A total of 41 patients were randomized, 20 to placebo and 21 to prednisone. Randomization was successful in that patients in the active treatment and placebo groups were comparable in all clinically important ways, he said.

The major finding of the study was that none of the patients in the prednisone group experienced severe flares, while six patients in the placebo group had severe flares, said Dr. Belmont. The benefit for having received steroids was statistically significant, he said.

Three of the severe flares involved nephritis, one was neuropsychiatric lupus, one involved pyoderma gangrenosum with pancytopenia, and one was fever and lupus pneumonitis.

Six patients, four of whom were in the prednisone group, had mild to moderate flares.

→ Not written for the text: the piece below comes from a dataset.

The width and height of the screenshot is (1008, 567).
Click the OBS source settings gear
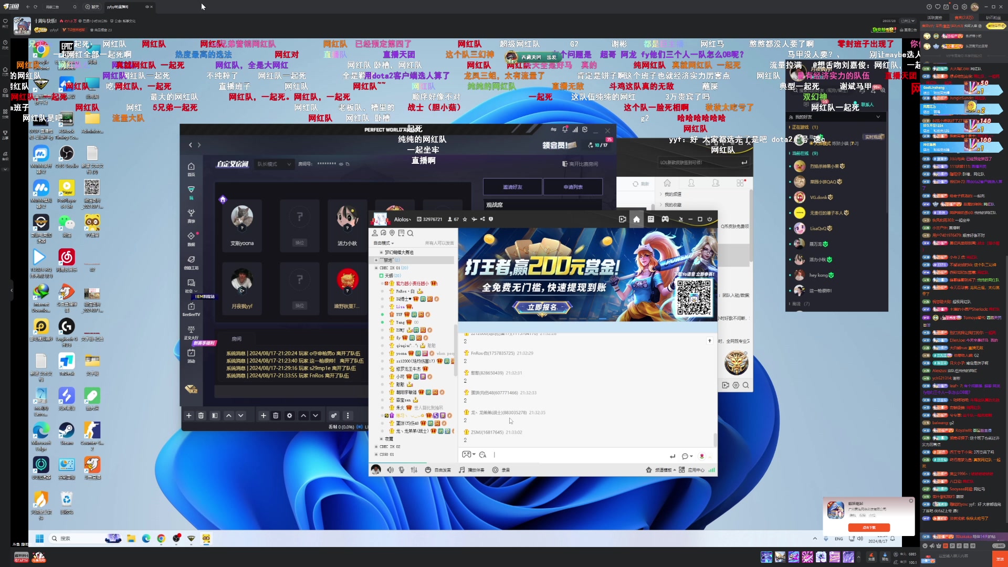click(x=289, y=416)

Most of these were characterized by arthritis and required no additional treatment.

Benefits over and above preventing severe flare, including improvements in SLEDAI scores, also were seen in the prednisone group (Arthritis Rheum. 2006;54:3623–32). This study also questioned the price patients would pay in terms of adverse events for receiving the preemptive treatment of 30 mg prednisone more than baseline for 2 weeks.

“It was reassuring, in that side effects that could be associated with having increased steroids were no greater than in the placebo group,” Dr. Belmont said.

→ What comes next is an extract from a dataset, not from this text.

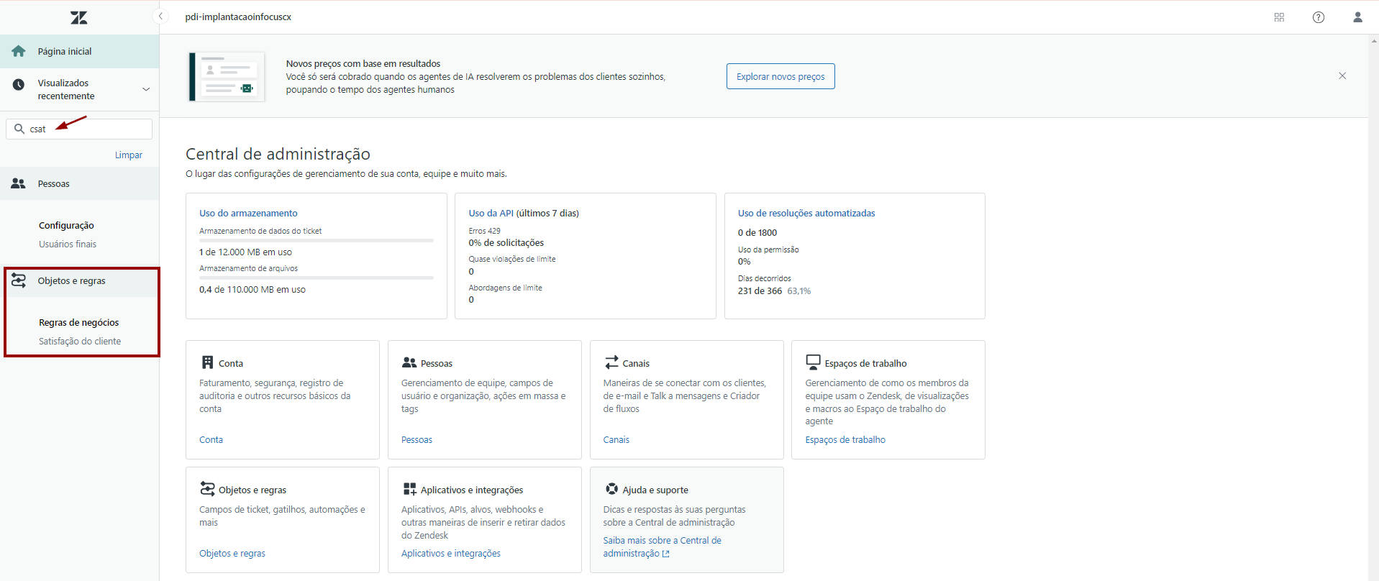Open the Uso do armazenamento link
This screenshot has height=581, width=1379.
click(248, 213)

The most common adverse events were upper respiratory tract infections, which were seen in three patients in the prednisone group and in six in the placebo group, and urinary tract infections, which were seen in three patients in the prednisone group and in two in the placebo group.

The preemptive treatment strategy using moderate-dose steroids did not result in an overall increased corticosteroid exposure in the treated group, compared with the placebo group, because the patients on placebo who experienced severe flares required high doses of prednisone. Two also needed the addition of cytotoxic agents. “This was important information,” Dr. Belmont said.

“Using this study design as a guide, consideration should now be given to the preemptive use of short-term, moderate doses of corticosteroids in clinically stable, serologically active SLE patients to prevent severe flares and prolonged exposure to high-dose corticosteroids,” he concluded.